While they were shorthanded at forward on Tuesday against the Jets, part of that was their own doing (only dressing 11 forwards to begin with). They were also going up against a Jets team that was literally playing without any of the top-eight defenders that were on the team a year ago, putting a defensive lineup on the ice that had just 350 combined games of NHL experience. They not only beat the Penguins, they made them look horrendous for two periods (the Penguins didn’t start to pump up the shot totals until the third period, when the game was already 4-1) while the undermanned defense scored three of the Jets’ four goals. They were about an inch away on an offside review from trailing 5-1 after two periods. The Penguins tried to convince themselves after the game that they may have deserved better, but that’s just not even close to how the game played out. They did not start taking it to the Jets until it was way too late.

The most concerning thing here, other than the early results, goes back to what I wrote about on Friday and how all of the questions you may have had about this team before the season are already starting to surface.

Outside of Sidney Crosby and Malkin there just isn’t another forward on the team that scares other teams (Jake Guentzel might be in that mix, but that kind of goes hand-in-hand with Crosby since they spend all of their time together). So far the depth players and the new additions just look like roster filler. Galchenyuk had some nice passes against Columbus, but he hasn’t really “wowed” anyone yet. Dominik Kahun only played 12 minutes against Winnipeg on a night the team was down to nine or 10 forwards for most of the night, a pretty damning indictment on what the team thinks of him and what he can offer so far. Zach Aston-Reese still has not taken that big step.

Then there is the defense where they are for some reason carrying nine players (while woefully shorthanded at forward) that are not good enough.

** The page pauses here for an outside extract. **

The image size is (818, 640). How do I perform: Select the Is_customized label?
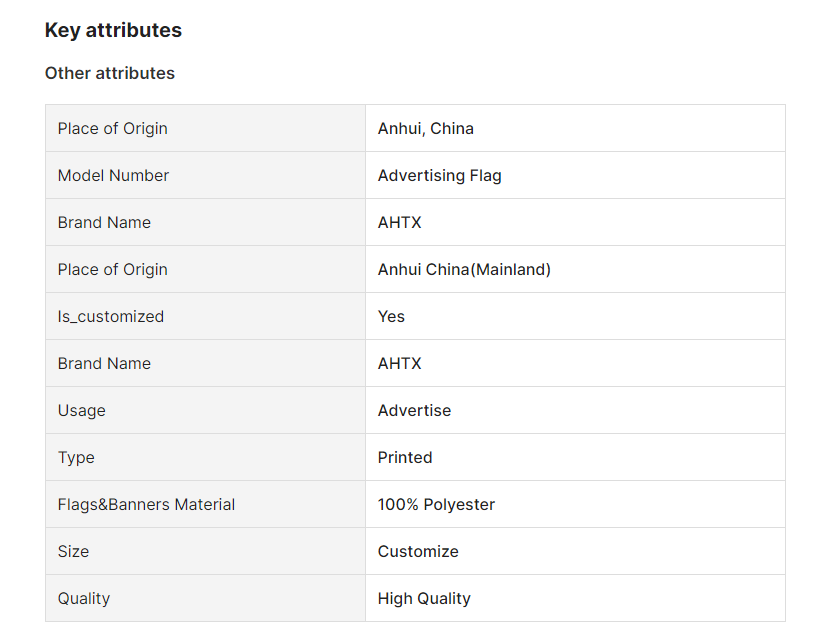tap(111, 316)
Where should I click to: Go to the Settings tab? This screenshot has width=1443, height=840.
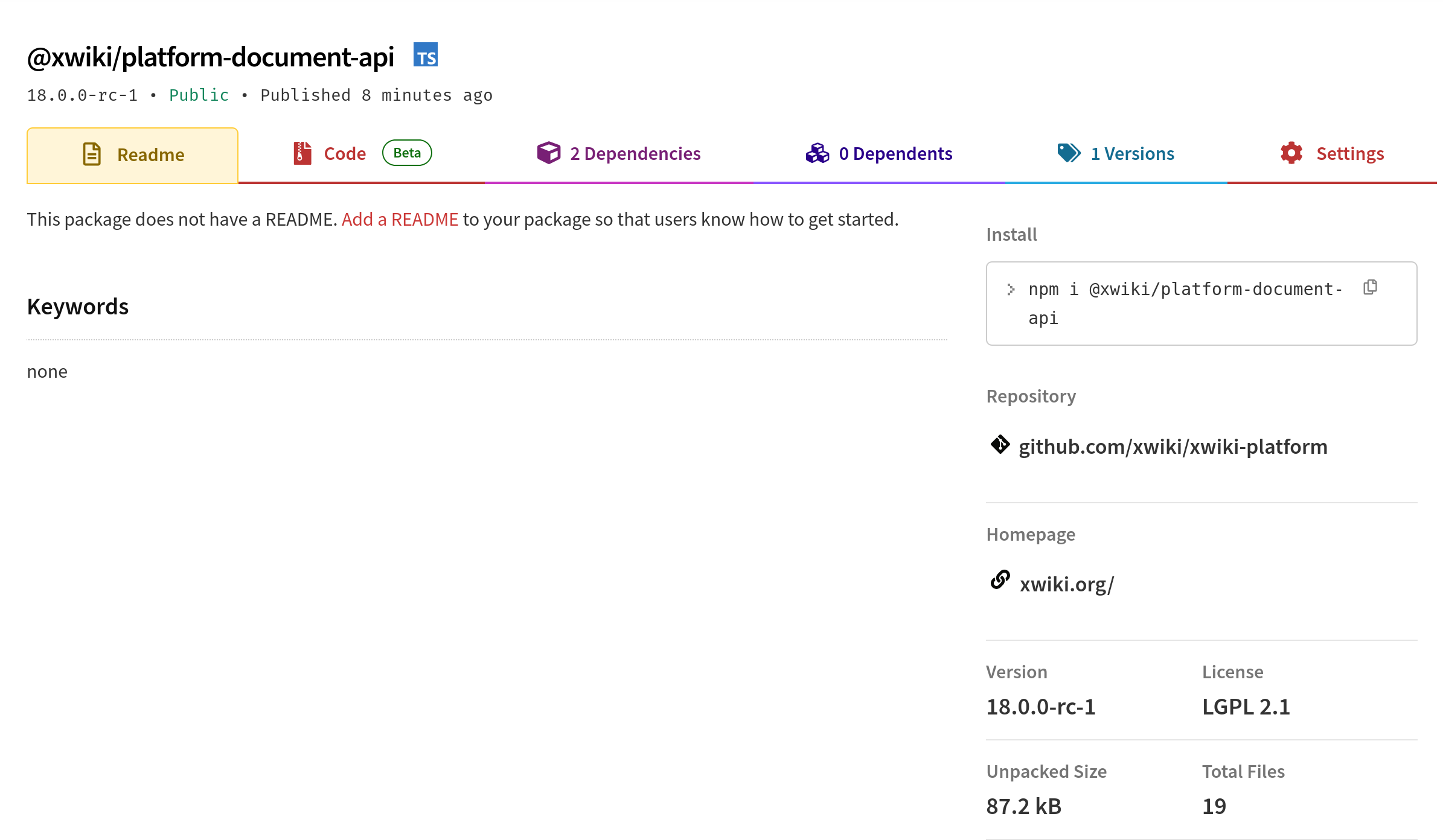[1350, 154]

The concern in the short-term is that with Malkin sidelined there are not enough difference-makers at forward to give them enough offense, while they do not have enough talent on defense to help feed them even if they did. After Thursday’s game against Anaheim the Penguins’ schedule starts to get a lot tougher throughout the rest of the opening month, and there is little in their early play or projected roster to suggest that it is going to be easy to navigate through.

While recent NHL history is filled with teams that have overcome slow starts to play at a championship level (including the Penguins) it is not exactly a recipe that you want to follow. For every team that does overcome its slow start to win a championship (or even compete for one) there are eight or nine every year that do not overcome it.

It is not just the results that are concerning. It is the way they have looked in reaching the results, and the way the roster looks on paper right now (through a combination of bad luck and bad decisions), that is concerning.